### Exercise details
Output exactly, in the material below, the lines from the one with "Where should I" through the one with "Click the 0 value on RSI axis". Omit all pictures.

### Data shown
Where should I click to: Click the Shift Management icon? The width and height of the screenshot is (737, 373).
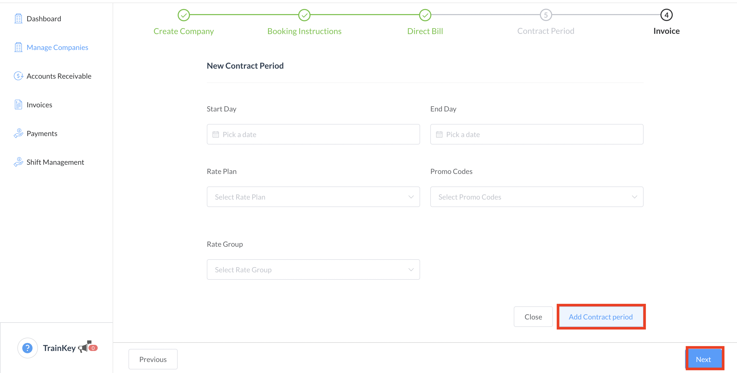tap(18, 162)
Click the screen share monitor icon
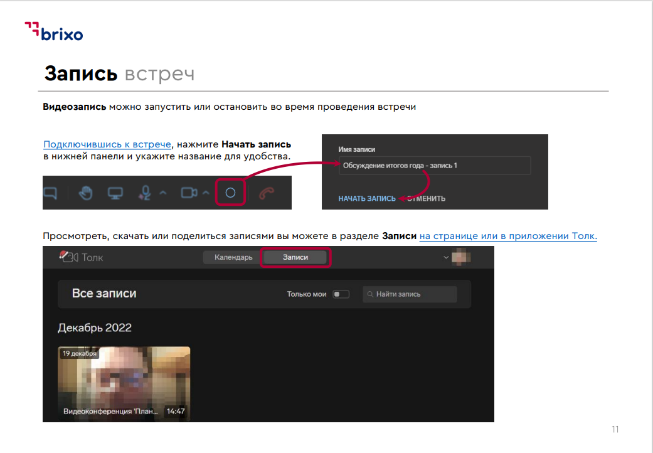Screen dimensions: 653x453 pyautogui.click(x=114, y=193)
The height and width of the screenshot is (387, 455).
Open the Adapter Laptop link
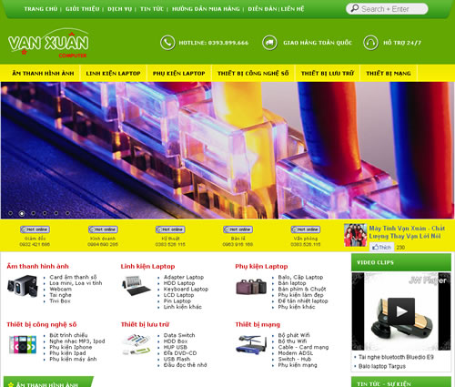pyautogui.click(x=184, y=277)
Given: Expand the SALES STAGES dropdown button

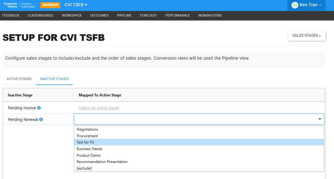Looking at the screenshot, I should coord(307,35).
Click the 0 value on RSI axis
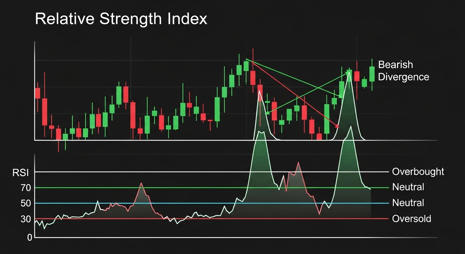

--

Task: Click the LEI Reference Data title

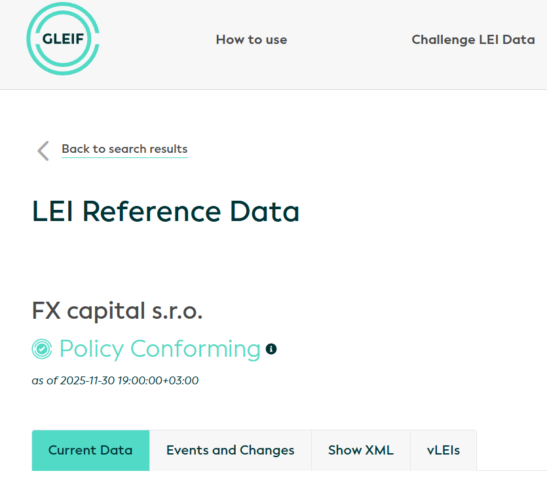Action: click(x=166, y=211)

### Exercise output
Where should I click to: Click the Shift Management icon? The width and height of the screenshot is (737, 373).
tap(18, 162)
Click the screen share monitor icon
Screen dimensions: 653x453 pyautogui.click(x=114, y=193)
The height and width of the screenshot is (387, 455).
Open the Adapter Laptop link
pyautogui.click(x=184, y=277)
Given: Expand the SALES STAGES dropdown button

Looking at the screenshot, I should coord(307,35).
Click the 0 value on RSI axis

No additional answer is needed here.